I was pregnant and overwhelmed by the notion of buying a house.

I thought home inspections were done by some kind of ethical governmental agency and everyone was equally good. 

That's how dumb I was.

A real babe in the housing inspector woods.

So there we were, two of the most ill-equipped housemates in the world, for home ownership, buying a house together.

The deal was Rolf and I would buy the house, and Mark would come live with me there.

We would have our baby and live in this large house, collectively, because I had lived with Rolf my entire adult life and my heart might break without him.

I had only known Mark for months.

I liked him.

I loved him, but I am not one to throw out the housemate with the bathwater.

None of the three of us is very yard workery, or terribly sensible, or knowledgeable  about housey things, so we were like sitting ducks, real schnooks waiting to be taken advantage of over bad wiring and the lack of a shut off valve for the kitchen sink.

So the deck guy built a new deck, and on the way out the door mentioned that he hadn't sealed the new deck.

We bought the house in October, so the rain was already an issue.

Had I been slightly more tuned in at the time, I would have demanded that he seal the deck, but I wasn't, and I didn't, so there I was with this unsealed deck, in the rainy season.

So we sealed it ourselves with toxic stinky stuff, on a Saturday. 

And almost every year since, we seal it.

Twice we have had it done for us, by a deck guy.

Once my friend Brian sealed it for us, when he built a little roof over half the deck.

It was his little gift.

A bonus.

This year we borrowed a pressure washer from our friend M.

M is very handy and sensible and owns a pressure washer and a truck.

We are constantly asking him for help with this, or that. 

He lectures us on the appropriate way to do this, or that, and we do our best.

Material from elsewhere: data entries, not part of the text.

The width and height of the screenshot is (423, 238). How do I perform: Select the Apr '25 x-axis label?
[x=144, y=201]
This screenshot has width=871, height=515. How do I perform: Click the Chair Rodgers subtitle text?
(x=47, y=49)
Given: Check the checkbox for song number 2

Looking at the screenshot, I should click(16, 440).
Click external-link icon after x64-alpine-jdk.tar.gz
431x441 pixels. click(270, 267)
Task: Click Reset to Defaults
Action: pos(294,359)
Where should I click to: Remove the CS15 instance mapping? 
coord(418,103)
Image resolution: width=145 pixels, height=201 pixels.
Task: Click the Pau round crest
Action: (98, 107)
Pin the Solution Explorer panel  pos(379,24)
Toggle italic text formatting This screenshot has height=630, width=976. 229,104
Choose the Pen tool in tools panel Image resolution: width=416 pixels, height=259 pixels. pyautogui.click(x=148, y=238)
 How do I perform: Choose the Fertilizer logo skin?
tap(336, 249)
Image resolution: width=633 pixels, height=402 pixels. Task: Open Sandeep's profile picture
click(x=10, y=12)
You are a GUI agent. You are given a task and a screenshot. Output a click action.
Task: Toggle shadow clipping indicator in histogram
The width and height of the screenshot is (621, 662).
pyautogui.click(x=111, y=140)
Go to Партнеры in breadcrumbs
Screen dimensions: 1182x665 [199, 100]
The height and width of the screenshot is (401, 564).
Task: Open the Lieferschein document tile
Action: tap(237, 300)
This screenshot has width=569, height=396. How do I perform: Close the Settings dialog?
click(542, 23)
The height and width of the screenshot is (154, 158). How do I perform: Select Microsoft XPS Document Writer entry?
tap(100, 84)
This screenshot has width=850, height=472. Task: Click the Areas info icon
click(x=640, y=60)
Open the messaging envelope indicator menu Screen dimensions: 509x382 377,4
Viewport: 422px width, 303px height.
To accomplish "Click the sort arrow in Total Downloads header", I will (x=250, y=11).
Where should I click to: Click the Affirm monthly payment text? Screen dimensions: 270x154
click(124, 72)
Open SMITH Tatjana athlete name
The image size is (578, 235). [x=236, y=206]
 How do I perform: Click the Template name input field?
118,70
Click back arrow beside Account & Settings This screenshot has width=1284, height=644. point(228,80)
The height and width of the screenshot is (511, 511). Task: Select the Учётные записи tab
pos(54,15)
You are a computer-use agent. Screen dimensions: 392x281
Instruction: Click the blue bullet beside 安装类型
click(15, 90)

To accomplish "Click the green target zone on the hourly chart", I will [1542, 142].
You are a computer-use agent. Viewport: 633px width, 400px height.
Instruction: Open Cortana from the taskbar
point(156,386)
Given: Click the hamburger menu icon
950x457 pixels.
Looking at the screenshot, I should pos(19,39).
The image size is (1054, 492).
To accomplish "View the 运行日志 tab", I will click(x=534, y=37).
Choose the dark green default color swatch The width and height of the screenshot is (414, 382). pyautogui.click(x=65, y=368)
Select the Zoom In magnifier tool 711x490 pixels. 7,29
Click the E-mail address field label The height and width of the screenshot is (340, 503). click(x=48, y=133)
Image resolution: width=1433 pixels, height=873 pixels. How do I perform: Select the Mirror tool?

I pay him back with dinners; buttery noodles, pork, salad, roast chicken and mashed potatoes, glasses of plum brandy and PBR on ice, coffee with sugar, cheap red wine, cookies and pieces of cake.

It's not what anyone would call a square deal.

Not by a long shot.

He was very anti-pressure washing of the deck.

Clearly, he had never scrubbed a 300 square-foot deck by hand with a brush.

We washed the deck very nicely, taking turns.

Both Rolf and I sprayed our feet, which hurts.

Mark was smart enough to wear sneakers.


 It was a very messy process. 



The very last thing that we needed to do was the roof of the deck.

It is a type of corrugated plastic that was very dirty and mossy.

Mark, being the lightest went up on the roof of the house and sprayed one side, but it was terribly HOT out and he needed to come down after a while.

Mark is afraid of heights, so when it was time to come down he asked that we adjust the ladder so the incline was not so steep.

For some reason he had used the flimsy extension ladder, rather than the regular ladder. I started to say something, but thought better of it, because who wants to be criticized for his choice of ladders? 

I went up and sprayed for a while, but the ladder was stretched out far and it was swaying a lot and making me dizzy.

I have been very dizzy in general because of the anemia, so I asked Rolf if he would finish up. 

Rolf climbed up the ladder and was spraying away the very last bits of moss, when the ladder slid across the wet deck stopping only when it hit the railing.

One rail was knocked off, but it held steady enough for Rolf to climb down. 

Later in the evening he noticed that his ribs were bruised. 

He could have been badly hurt, but he wasn't, thank goodness. 

He was much less hurt than the time he stepped on the rung of the other ladder, the one that has "do not step" printed right on it.

The one intended for putting your can of paint on.

That time the ladder collapsed and he fell off, and into a rose bush.

This time he just slid down a few rungs.